Заметив на лицах гостей недовольство, он заговорил уже поучающим тоном:
– Вы должны, наконец, понять, что дел у нашего нойона сейчас столько, что таким, как мы с вами, за целый год не разобрать. Чуть ли не через день приходят посольства из разных племен, всех надо принять, со всеми переговорить, каждому ответить. Да и время подходит непростое, – тут Моричи горделиво приосанился, расправил плечи. – Брат Таргудай скоро станет ханом и всем нам пора научиться уважать своего правителя. Прошло то время, когда мы ездили друг к другу по делу и не по делу, и пьяные и трезвые, ломились в двери гурьбой, как простые родственники. А теперь пора нам принимать порядки приличных племен, вот к чему мы, тайчиуты, сейчас призываем соплеменников. Пора, пора нам людьми становиться, а то ведь все на нас косятся…
– А что это за порядки приличных племен? – вкрадчиво спросил Ехэ Цэрэн. – Не у найманов ли вы их перенимаете, которых наш брат Есугей наголову разбил семь лет назад или, может быть, у кереитов, которых наши тогда спасали от тех же самых найманов?

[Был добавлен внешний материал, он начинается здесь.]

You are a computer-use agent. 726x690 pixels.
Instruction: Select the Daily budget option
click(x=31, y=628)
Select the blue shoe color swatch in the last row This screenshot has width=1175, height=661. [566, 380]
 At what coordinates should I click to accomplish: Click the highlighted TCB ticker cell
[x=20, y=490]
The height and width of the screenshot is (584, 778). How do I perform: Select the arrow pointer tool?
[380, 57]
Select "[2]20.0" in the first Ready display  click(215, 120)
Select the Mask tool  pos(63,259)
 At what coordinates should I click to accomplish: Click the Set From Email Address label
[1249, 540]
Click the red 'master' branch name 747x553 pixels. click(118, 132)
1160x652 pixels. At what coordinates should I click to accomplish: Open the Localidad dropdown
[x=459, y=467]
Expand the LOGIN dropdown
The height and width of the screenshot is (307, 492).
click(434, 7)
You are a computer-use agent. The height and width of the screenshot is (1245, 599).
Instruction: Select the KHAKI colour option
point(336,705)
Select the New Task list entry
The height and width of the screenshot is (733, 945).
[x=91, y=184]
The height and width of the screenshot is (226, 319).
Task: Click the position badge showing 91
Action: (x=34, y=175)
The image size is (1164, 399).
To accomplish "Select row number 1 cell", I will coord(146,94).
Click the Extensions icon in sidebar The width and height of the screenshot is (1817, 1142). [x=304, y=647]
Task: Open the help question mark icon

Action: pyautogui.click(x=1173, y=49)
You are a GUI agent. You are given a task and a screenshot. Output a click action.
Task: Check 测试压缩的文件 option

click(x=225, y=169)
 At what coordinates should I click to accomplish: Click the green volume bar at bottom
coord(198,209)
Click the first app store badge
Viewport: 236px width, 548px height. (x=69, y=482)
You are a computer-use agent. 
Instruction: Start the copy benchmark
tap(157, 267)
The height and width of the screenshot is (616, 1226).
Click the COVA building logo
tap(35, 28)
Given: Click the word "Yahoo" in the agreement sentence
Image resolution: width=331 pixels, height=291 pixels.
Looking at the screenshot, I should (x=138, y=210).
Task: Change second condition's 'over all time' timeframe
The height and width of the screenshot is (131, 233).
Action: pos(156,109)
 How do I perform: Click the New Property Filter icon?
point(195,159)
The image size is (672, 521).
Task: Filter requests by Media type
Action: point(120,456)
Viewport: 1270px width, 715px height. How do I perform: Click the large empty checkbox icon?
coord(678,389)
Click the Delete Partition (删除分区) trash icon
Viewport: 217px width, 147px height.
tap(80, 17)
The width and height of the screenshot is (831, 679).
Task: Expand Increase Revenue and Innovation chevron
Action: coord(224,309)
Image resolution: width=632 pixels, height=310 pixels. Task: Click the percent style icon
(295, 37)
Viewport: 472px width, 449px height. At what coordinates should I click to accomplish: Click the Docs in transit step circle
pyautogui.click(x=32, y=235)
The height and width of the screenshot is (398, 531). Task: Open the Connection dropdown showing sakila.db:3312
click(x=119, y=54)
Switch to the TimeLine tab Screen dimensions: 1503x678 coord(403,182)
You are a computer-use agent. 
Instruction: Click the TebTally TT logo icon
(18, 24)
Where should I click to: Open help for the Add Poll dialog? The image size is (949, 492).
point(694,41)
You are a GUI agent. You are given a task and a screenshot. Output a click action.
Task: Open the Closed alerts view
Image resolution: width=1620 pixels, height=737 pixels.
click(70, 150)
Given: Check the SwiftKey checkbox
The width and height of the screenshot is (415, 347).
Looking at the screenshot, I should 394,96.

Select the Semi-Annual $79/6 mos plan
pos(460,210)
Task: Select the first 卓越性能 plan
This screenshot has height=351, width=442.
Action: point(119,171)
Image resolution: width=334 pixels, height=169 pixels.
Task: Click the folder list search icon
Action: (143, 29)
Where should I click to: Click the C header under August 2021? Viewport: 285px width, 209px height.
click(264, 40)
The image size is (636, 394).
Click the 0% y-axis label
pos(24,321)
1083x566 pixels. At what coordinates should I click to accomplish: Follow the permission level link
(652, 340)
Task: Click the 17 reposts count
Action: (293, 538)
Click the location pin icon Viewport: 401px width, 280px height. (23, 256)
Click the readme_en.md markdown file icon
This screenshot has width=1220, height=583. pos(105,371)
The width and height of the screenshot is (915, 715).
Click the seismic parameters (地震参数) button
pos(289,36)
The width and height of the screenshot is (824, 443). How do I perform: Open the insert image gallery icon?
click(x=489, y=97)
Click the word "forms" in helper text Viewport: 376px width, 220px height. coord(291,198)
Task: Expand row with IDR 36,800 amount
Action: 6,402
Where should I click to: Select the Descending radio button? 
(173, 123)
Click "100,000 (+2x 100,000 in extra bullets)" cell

– Зря, брат Цэрэн, ты насмехаешься, – сочувственно глядя на него, покачал головой Моричи. – Мы хотим поднять имя монголов выше других племен, чтобы на нас больше не смотрели как на дикие стада без хозяев и пастухов. Пора монголам, наконец, сбиваться в одну стаю, как это было при Хабуле и Амбагае.
– Вон куда вы нацелились, – не сводя с него непримиримого взгляда, сказал Бури Бухэ. – А у нас, у киятов, вы почему не спросили? Потому что Тодоен и Есугей умерли? Думаете, без головы остались и советоваться с нами уже незачем?
– Тодоен и Есугей тут не при чем, – сухо сказал Моричи. – Один был слишком стар, другой был слишком молод. Сейчас из всех нас один Таргудай может взять поводья в племени. Надо уметь соглашаться с неизбежным, а не упираться рогами… Ну, а потом, ведь все мы из одного племени и разве большая разница в том, из какого рода будет хан? Раньше, когда ханом был ваш Хутула, разве мы, тайчиуты, что-то говорили или делали против? Все мы дружно исполняли его повеления. Теперь будет Таргудай, и что вы можете сказать или сделать против этого?
Рассудительный тон Моричи обезоружил киятов и они, не находя слов для ответа, хмуро молчали.
* * *
К Таргудаю попали перед вечером следующего дня. Огромная двенадцатистенная его юрта была убрана пестрыми сартаульскими коврами, а сам он восседал на невиданном ранее у монголов возвышении в локоть от земли, покрытом медвежьими шкурами, обложенный ярко расшитыми подушками.
Увидев вошедших киятов, Таргудай сразу похолодел лицом и, высоко подняв голову, неподвижно застыл, ожидая поклонов. Хутугта и Бури Бухэ только преклонили головы, чуть ниже поклонились Даритай и Ехэ Цэрэн. Долго стояли, ожидая приглашения сесть. Таргудай, зло усмехнувшись, ленивым движением руки пригласил садиться.